How about you give me pleasure first, and then I give you money?
Co-operation has always co-existed with competition, from the first multicellular organism onward.
Why does this still confuse allegedly sentient beings?
Rational Self Interest, the benign form of Selfishness (which you and so many others so easily confuse), INCLUDES helping others:
- helping you creates a positive environment, which helps me
- helping you may leave you in my debt, which helps me
- helping you may increase my positive PR value, which helps me
- helping you may make you more self sufficient, therefore less dependent, which helps everyone, which helps me
etc etc etc
~!J!
Hmm, interesting experiment, but I am not sure it is not biased.
t m
While it seems possible to tell a gipsy from a non-gipsy due to skin colour and clothing (roma females tend to wear colourful stuff with flower patterns, my personal observation), it's pretty much impossible to tell a russian from a moldovan without engaging in a conversation.

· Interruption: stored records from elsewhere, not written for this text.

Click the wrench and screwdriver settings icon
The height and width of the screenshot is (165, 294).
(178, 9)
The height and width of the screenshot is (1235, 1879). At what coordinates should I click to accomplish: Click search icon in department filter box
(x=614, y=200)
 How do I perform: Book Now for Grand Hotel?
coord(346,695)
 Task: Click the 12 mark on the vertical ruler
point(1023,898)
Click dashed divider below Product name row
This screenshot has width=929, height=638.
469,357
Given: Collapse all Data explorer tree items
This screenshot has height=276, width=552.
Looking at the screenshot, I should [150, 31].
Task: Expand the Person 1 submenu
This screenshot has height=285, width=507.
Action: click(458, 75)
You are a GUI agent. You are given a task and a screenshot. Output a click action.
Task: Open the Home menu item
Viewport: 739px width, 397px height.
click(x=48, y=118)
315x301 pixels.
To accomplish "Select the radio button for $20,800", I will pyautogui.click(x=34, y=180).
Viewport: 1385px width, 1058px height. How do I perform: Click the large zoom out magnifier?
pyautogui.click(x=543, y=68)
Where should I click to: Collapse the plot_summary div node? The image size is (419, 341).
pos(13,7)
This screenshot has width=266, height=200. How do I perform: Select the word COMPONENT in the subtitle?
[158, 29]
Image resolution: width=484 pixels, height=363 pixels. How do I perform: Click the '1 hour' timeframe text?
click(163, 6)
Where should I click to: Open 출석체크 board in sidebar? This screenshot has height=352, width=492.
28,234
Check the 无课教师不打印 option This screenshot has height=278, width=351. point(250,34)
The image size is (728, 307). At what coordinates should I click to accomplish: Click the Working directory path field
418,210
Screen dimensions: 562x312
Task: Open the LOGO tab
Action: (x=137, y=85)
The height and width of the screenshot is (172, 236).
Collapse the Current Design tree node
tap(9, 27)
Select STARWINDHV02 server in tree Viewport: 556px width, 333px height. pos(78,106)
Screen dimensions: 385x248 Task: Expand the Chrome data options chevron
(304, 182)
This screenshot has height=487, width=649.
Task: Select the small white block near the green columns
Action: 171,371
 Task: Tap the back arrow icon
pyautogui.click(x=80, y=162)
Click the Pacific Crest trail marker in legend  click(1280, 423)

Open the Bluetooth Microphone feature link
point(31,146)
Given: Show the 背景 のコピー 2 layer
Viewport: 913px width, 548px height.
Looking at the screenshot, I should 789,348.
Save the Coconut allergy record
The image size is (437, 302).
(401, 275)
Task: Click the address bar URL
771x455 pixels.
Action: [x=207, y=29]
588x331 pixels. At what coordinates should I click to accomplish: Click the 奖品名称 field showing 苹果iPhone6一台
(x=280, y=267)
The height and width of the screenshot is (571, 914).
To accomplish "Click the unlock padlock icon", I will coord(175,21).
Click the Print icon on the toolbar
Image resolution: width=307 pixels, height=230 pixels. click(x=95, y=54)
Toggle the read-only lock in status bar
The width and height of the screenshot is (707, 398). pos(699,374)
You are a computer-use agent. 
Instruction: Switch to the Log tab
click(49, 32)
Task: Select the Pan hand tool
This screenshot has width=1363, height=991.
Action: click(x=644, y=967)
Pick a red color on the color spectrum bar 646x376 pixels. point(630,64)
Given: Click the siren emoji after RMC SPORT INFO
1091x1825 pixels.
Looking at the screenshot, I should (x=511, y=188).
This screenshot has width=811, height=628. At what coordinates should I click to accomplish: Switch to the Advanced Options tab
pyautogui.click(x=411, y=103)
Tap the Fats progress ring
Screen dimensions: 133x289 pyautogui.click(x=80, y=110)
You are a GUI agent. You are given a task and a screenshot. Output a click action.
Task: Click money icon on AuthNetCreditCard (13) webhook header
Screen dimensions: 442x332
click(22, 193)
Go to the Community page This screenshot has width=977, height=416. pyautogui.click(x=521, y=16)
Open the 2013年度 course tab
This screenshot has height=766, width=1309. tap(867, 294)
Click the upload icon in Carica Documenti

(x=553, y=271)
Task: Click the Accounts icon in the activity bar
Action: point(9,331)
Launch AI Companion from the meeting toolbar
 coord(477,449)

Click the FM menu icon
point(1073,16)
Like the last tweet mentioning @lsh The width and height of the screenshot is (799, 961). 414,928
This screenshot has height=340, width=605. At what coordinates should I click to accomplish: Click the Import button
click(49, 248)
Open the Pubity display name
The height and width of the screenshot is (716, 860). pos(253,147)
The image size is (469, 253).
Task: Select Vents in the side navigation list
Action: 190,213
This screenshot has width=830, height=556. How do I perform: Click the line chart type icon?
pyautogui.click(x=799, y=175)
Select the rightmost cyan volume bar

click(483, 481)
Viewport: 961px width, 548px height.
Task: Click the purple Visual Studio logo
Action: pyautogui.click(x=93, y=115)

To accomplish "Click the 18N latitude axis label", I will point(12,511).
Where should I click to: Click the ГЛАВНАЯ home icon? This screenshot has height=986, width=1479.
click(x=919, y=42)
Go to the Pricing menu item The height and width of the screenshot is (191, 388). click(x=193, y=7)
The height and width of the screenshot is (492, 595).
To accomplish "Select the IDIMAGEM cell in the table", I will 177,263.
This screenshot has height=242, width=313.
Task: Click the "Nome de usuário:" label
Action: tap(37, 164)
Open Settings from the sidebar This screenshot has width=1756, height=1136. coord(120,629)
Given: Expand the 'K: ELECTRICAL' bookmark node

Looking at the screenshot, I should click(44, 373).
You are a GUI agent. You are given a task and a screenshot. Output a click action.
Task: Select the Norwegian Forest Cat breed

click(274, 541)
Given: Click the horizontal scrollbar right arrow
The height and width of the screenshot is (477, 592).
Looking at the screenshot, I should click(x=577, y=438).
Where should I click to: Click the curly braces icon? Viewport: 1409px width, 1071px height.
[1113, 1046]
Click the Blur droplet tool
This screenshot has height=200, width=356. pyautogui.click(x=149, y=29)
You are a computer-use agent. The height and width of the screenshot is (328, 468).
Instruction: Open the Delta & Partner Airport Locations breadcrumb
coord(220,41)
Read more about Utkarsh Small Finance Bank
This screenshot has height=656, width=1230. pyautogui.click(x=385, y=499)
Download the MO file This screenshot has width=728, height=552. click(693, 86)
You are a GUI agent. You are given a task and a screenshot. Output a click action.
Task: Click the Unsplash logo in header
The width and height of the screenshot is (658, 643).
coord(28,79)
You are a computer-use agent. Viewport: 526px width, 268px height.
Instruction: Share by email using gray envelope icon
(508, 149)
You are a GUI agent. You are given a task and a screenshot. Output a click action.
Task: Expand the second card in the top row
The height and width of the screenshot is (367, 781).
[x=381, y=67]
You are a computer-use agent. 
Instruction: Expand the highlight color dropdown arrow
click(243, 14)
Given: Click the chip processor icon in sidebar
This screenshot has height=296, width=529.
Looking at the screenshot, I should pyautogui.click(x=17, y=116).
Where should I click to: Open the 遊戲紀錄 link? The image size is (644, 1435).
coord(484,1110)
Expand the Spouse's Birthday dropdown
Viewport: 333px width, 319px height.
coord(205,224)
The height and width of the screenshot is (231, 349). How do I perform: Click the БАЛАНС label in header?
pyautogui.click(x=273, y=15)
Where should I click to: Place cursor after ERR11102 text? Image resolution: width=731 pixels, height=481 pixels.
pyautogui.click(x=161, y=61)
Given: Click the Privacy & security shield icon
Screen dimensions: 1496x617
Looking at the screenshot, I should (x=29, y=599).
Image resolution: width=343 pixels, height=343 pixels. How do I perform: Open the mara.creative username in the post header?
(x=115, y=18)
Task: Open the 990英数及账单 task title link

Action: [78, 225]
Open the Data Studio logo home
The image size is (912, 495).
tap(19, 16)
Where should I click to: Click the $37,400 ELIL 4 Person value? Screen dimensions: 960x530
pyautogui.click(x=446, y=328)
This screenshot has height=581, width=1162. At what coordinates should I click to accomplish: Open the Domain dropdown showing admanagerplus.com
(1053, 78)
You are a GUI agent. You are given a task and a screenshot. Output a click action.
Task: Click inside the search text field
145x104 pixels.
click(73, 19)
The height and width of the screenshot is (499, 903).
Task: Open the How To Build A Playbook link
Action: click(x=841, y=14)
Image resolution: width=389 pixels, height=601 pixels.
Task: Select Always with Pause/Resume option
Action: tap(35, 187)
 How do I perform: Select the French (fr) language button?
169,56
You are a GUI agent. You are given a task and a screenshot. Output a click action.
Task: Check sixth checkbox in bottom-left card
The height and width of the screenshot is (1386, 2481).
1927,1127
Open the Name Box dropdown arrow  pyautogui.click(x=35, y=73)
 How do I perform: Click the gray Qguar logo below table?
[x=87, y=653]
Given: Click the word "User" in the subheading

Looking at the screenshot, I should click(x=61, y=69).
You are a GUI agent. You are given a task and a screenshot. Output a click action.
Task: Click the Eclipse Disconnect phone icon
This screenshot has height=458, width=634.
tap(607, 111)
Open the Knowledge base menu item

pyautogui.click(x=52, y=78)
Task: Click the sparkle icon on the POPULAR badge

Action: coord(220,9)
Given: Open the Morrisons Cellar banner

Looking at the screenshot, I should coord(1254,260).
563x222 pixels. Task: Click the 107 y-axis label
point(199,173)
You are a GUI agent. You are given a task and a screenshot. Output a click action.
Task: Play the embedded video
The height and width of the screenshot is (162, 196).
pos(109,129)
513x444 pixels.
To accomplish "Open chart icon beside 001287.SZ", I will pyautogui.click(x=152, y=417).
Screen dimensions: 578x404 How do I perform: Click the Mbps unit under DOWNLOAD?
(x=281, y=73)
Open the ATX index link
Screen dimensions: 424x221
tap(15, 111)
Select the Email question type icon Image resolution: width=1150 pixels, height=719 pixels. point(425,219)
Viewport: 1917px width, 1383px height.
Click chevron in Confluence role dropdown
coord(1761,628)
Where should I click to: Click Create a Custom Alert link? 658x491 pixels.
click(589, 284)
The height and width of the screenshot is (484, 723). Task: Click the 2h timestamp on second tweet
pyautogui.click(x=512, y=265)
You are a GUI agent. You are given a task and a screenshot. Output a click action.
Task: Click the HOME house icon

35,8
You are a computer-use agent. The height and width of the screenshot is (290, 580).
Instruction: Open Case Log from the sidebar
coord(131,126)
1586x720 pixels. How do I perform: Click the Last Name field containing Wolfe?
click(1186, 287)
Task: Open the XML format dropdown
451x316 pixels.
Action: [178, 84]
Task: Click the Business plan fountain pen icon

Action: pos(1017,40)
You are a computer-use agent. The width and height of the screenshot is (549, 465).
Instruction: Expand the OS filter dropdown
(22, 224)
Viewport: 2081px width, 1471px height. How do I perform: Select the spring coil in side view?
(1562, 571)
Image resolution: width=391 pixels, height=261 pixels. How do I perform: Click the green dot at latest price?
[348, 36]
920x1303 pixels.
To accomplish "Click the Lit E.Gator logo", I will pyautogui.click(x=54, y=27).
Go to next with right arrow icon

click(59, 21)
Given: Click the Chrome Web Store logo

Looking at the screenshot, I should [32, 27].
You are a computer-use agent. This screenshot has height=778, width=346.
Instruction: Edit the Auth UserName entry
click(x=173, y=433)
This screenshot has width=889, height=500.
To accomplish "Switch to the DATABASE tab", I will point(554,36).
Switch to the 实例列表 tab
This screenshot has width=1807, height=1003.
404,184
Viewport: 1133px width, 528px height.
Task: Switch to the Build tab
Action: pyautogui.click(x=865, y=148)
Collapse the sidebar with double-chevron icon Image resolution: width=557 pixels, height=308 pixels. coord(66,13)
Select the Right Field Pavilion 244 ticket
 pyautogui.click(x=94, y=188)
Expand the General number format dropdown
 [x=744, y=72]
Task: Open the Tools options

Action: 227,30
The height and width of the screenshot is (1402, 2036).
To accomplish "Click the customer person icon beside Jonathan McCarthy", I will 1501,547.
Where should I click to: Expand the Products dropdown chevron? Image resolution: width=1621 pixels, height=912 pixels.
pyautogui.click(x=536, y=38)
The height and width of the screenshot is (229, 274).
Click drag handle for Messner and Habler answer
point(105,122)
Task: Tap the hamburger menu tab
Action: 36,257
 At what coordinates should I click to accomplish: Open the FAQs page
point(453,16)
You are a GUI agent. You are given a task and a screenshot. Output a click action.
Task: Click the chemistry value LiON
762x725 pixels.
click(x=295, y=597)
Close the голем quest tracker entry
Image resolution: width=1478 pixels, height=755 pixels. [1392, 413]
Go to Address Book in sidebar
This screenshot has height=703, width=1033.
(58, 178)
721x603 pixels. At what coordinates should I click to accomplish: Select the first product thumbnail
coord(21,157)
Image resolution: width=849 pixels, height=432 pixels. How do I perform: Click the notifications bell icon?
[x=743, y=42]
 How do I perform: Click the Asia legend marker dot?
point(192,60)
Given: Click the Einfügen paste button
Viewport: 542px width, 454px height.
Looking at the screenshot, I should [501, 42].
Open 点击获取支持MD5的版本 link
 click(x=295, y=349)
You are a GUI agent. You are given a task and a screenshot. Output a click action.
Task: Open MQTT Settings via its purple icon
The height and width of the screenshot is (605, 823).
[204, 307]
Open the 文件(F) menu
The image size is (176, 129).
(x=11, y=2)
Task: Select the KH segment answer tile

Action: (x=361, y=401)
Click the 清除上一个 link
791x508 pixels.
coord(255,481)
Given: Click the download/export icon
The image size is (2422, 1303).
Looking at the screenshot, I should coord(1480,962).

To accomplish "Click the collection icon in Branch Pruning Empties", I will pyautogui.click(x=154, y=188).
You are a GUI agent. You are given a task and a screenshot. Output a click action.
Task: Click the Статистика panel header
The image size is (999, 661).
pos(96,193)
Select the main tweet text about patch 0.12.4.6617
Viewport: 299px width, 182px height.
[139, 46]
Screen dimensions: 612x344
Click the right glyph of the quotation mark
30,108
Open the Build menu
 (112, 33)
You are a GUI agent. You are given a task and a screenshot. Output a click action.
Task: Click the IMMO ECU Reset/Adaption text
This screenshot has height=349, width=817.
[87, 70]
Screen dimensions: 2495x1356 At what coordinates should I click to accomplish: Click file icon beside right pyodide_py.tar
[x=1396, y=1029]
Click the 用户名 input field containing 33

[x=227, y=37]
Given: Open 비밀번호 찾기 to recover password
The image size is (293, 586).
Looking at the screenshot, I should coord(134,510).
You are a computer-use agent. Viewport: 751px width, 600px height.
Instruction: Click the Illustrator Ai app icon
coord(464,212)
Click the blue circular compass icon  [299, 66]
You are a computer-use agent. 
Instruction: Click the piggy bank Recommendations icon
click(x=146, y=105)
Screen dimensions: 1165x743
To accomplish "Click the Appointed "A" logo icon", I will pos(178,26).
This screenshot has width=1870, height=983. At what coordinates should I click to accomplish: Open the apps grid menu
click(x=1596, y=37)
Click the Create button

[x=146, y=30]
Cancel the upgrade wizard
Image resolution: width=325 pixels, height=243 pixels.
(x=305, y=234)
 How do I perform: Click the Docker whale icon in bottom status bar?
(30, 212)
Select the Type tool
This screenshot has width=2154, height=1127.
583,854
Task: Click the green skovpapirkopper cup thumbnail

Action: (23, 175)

People from Moldova tend to speak Russian with a specific accent, which is different from the accents typical to other ex-USSR peoples; so I am assuming they figure out the beggar is from Moldova by parsing their 'I need money' message and then mapping the accent to a country. I think this is the only way to do it, unless the beggar is wearing^ a national costume, or is dressed up in their country's flag.
The problem is that when people give money to beggars, they do it 'on-the-fly' and I've never seen anyone engage in a dialogue.
I am from Moldova, and Russian was my first language - so my Russian sounds like a russian's Russian. Also, moldovans with non-Russian as their first language can easily get rid of 'the accent' if they really try to. So I'm not sure we can trust the observations of that study.
^ The study claims the beggars "were dressed in the distinctive garb of Moldova", but I find that hard to believe - this is what one of those 'skins' looks like: http://www.galenfrysinger.com/moldovan_costumes.h
The saddest poem
That altruism is hardwired into the brain (selected for by evolution) was already published nearly 30 years ago by Edward O. Wilson in his Pulitzer Prize-winning book On Human Nature (recently had to write a thesis paper on the subject). I'm surprised this article doesn't even mention that.